A photogrammetry is a popular form of 3D scanning because of its ease of use and a relatively low cost of the equipment. All you need is a good camera and special software for image processing. First, the given object is photographed from all angles. You must capture the object from all around, so there are no blind spots. The photographs must also overlap each other a lot. In simplified terms, you just go around the object, ideally in a spiral, taking picture after picture. The object itself must remain still. Proper lighting is also crucial. You want to create conditions where all areas of the object are properly lit without sharp shadows.
The software then processes the captured images on your computer. The hardware requirements are quite high, so some companies offer a cloud solution where the images are processed on a remote server. The algorithm also uses triangulation to compute a point cloud and later polygon mesh.
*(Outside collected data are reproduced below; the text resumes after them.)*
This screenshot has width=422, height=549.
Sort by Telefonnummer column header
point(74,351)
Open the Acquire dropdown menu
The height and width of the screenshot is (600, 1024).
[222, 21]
For the algorithm to work properly, there must be enough “unique” spots in the images, so the algorithm can use them as reference points for calculations. In simplified terms, it means that single color objects are impossible to scan using this technology. To make these objects photogrammetry “friendly” add some random marks on them using color magic markers or paint. The more colorful and random, the better. A glossy and transparent object must be matted, ideally in a similar way.
A great advantage of this scanning technology is its ability to create full-color 3D scans. It is frequently used in the film and video game industry. There are also setups of multiple cameras able to capture in a split of a second, for example, a kickboxer in the air.
One disadvantage of this technology is that the resulting 3D models lack original dimensions. If proper units and scale are important to you, you must also capture some reference objects in your scan from which you will be able to scale the 3D model properly. Some advanced 3D scanning solutions provide special markers which are placed around the scanned object and are later recognized by the software.
A nice list of freeware photogrammetry software can be found here.
Industrial CT scanners
The scanner uses x-rays which pass through the scanned object and are registered by a sensor afterward. In the case of a Medical CT scanner, the x-ray source rotates around the patient. In the case of an Industrial CT scanner, the x-ray source is still, and a given object rotates on a platform in front of it. Next, several series of 2D radiographic images are obtained from different angles. The CT grayscale images are later converted to a 3D point cloud from which polygon mesh is generated.
CT scanners have a unique ability to capture the internal geometry of any part. It is frequently used for inspection of various industrial components. The machines themselves are quite expensive, but many companies are offering CT scanning as a service. When combined with 3D printing, you can duplicate any object within hours.